EFFECT OF THE CHANGES IN MICROTUBULAR-MICROFILAMENTOUS SYSTEM ON THE MUCUS SECRETION OF CULTURED MGc80-3 HUMAN STOMACH CANCER CELLS

本工作用PAS反应显示粘液蛋白的方法对细胞内微管微丝变化时人胃腺癌MGc 80-3细胞粘液分泌活动进行了研究。秋水仙酰胺、低温(2~4℃)及细胞松弛素B(CB)处理后,细胞内微管微丝解聚,粘液分泌活动受到抑制,当细胞从低温回置37℃温育,微管重新组装后,粘液分泌又得到恢复。Taxol短时间处理对MGc 80-3细胞粘液分泌有促进作用、但长时间处理后,由于细胞内微管的高度浓集化,从而破坏了细胞内微管网络结构(CMTC),使粘液分泌活动停止,说明人胃腺癌MGc80-3细胞的粘液分泌活动依赖于细胞内CMTC和微丝的存在。毛果芸香碱能直接刺激培养的MGc 80-3细胞的粘液分泌,提示人胃腺癌MGc 80-3细胞膜也可能存在类胆碱能受体。硫杂脯氨酸对人胃腺癌MGc 80-3细胞的增殖具有抑制作用,但对其粘液分泌具有强烈的刺激作用,这种刺激作用可通过加速粘液的排放而实现。毛果芸香碱和硫杂脯氨酸对MGc 80-3细胞粘液分泌的刺激作用也依赖于细胞内微管微丝的存在,一旦微管微丝解聚,其刺激粘液分泌的作用便消失。db-cAMP对MGc 80-3细胞的粘液分泌也有促进作用。CB单独处理或CB与秋水仙酰胺同时处理,都能抑制MGc 80-3细胞的粘液分泌,但CB单独处理后,分泌颗粒多聚集于细胞边缘,而CB与秋水仙酰胺同时处理后,分泌颗粒则散在分布于胞质中,提示在MGc 80-3细胞内微丝对粘液的排放,而微管对分泌颗粒的输送起主要作用。

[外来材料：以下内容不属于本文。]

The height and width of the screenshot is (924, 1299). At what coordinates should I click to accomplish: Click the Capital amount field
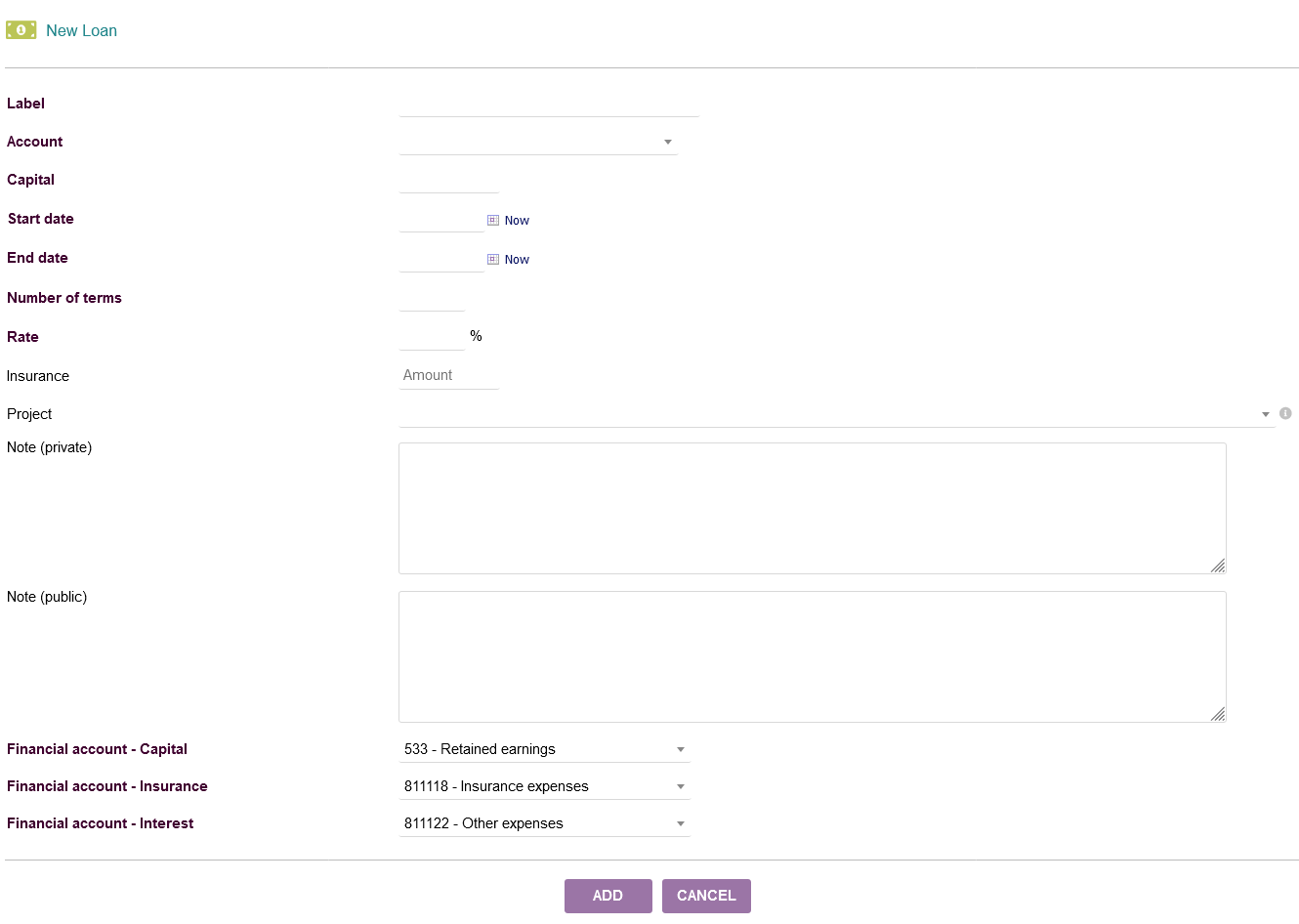[x=448, y=181]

MGc80-3 human stomach cancer cell line,which secreted mucus,was used to study the effect of the changes in microtubular-microfilamentous system on cell secretion.The mucus was identified by PAS staining method.We have found that the mucus secretion was inhibited in cultured MGc80-3 cells after treatment with 0.1μg/ml colcemid for 4 hrs or with cold(2-4℃)for 2 hrs.The mucus secretion of these cells was recovered after remove from cold.to 37°C for 6 hrs.Taxol can stabilize labile microtubule.We also found that the mucus secretion was enhanced in these cells after treatment.with 10^(-5)M taxol for 2 hrs.However,the mucus secretion was evidently inhibited after treating the cells'with 10^(-5)M taxol for 24 hrs.Taxol can counteract on the depolymerization of microtubules by the colcemid treatment.The resuls of our experiment show that the mucus secretion of these cells was not influenced if they were treated with 10^(-5)M taxol and 0.1μg/ml colcemid for 2 hrs.either simultaneously or in accession.The secretory activity of these cells was evidently inhibited after treatment with 4μg/ml cytochalasin B for 6 hrs.Our results indicate that the mucus secretion of MGc80-3 human stomach cancer cells closely depended on the presence of both microtubules and microfilaments.We also found that the mucus secretion of MGc80-3 cells was enhanced by treatment with lμg/ml pilocarpine for 6 hrs.The proliferation of MGc80-3 cell population was inhibited by thiazolidine-4 carboxylic acid.However,the secretory activity of these cells was evidently enhanced after treatment with 0.1μg/ml thiazolidine-4 carboxylic acid for 10 hrs.The stimulating effect of pilocarpine and thiazolidine-4 carboxylic acid disappeared after the microtubules and microfilaments were disassembled by treatment with colcemid and cytochalasin B.In addition,our experiments also show that the mucus secretion of these cells was increased after treatment with ImM db-cAMP.These findings convincingly support the assumption that motile events placed under the control of the microtubular-microfilamentous system are intimately involved in the mucus secretion of MGc80-3 human stomach cancer cells.